In a session where UPT is disabled, an error is returned when an ill-formed sequence error is encountered and processing stops.

In a Pass Through session, processing continues without error and a UNICODE REPLACEMENT CHARACTER (U+FFFD) is stored in the destination string for each ill-formed byte in the source string sequence.

The following table shows how UTF8 source strings are converted to UTF16 destination strings with replacement characters.

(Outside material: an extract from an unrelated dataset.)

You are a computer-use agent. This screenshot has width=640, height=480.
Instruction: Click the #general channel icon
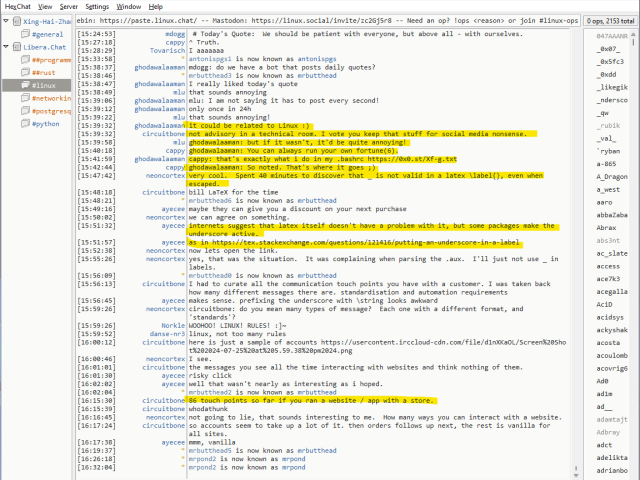tap(25, 34)
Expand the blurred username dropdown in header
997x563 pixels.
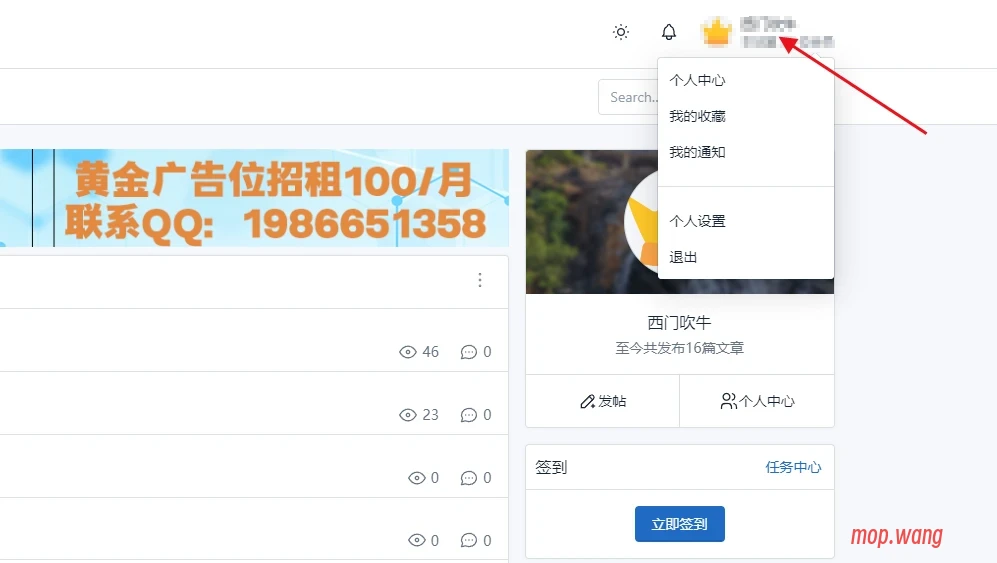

Note that the replacement stops once a well-formed byte sequence is encountered.

Ill-formed UTF8 Source String UTF16 Destination String With Replacement Characters
80 FFFD
C261 FFFD0061
E18065 FFFDFFFD0065
F1808062 FFFDFFFDFFFD0062
63F48164 0063FFFDFFFD0064
C3679068A0BF69 FFFD0067FFFD0068FFFDFFFD0069

Ill-formed sequence exceptions during export to UTF8 are rare and can only occur if the source Unicode string is not well-formed.

UTF16 and Unicode

In a session where UPT is disabled, an error is returned when an ill-formed sequence error is encountered and processing stops.

In a Pass Through session, the following occurs for ill-formed sequence errors:
  • In cases where a High Surrogate is not followed by a Low Surrogate or a Low Surrogate is not preceded by a High Surrogate, processing continues without error and a UNICODE REPLACEMENT CHARACTER (U+FFFD) is stored in the destination string for each inappropriate surrogate. For example, the ill-formed UTF16 source string of ‘D800D800’ is converted to the UTF16 destination string with replacement characters of ‘FFFDFFFD’.
  • If the length of the source UTF16 character string is odd on import, processing continues without error and a trailing UNICODE REPLACEMENT CHARACTER (U+FFFD) is stored in the destination string for the partial source byte. For example, the ill-formed UTF16 source string of ‘D800’ is converted to the UTF16 destination string with replacement characters of ‘FFFD’.